-- PAGE --
09/05/11 par Alain Ruello LES ECHOS
Cinquante ans après sa naissance, la Direction générale de l'armement poursuit sa mue, avec une ligne directrice : renforcer son expertise tout en se rationalisant. En 2014, les ingénieurs
représenteront 60 % des effectifs, contre 40 % actuellement. Nommé il y a près de trois ans, son délégué, Laurent Collet-Billon insiste sur la professionnalisation des équipes en charge des
programmes, le coeur des missions de la DGA. Sans oublier la stratégie industrielle, dans laquelle Thales pourrait jouer un rôle central.
La DGA a 50 ans, et vous la dirigez depuis bientôt trois ans. Ou en êtes-vous de sa réforme ?

-- INFORMATIONS AFFICHÉES --
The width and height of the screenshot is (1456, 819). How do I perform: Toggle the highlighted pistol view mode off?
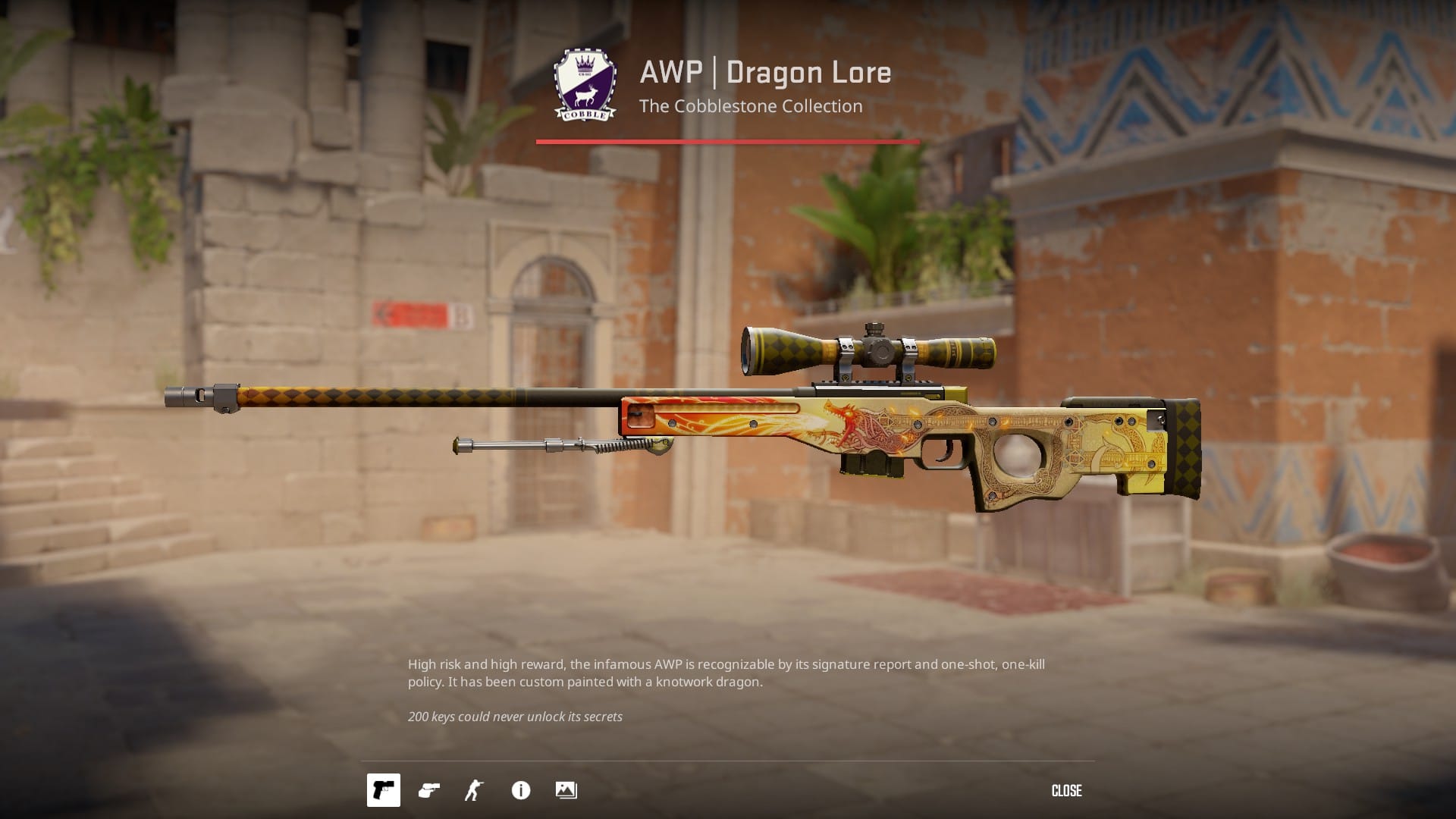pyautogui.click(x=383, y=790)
--
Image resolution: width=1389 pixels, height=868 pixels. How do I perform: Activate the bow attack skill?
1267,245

-- LA DEMANDE --
D'après la page, répondez brièvement :
(a) Quelle part des effectifs les ingénieurs représenteront-ils en 2014 ?
(b) Qui est le délégué de la Direction générale de l'armement ?
(c) Quelle entreprise pourrait jouer un rôle central dans la stratégie industrielle ?

-- TÂCHE ACCOMPLIE --
(a) 60 % des effectifs, contre 40 % actuellement.
(b) Laurent Collet-Billon.
(c) Thales.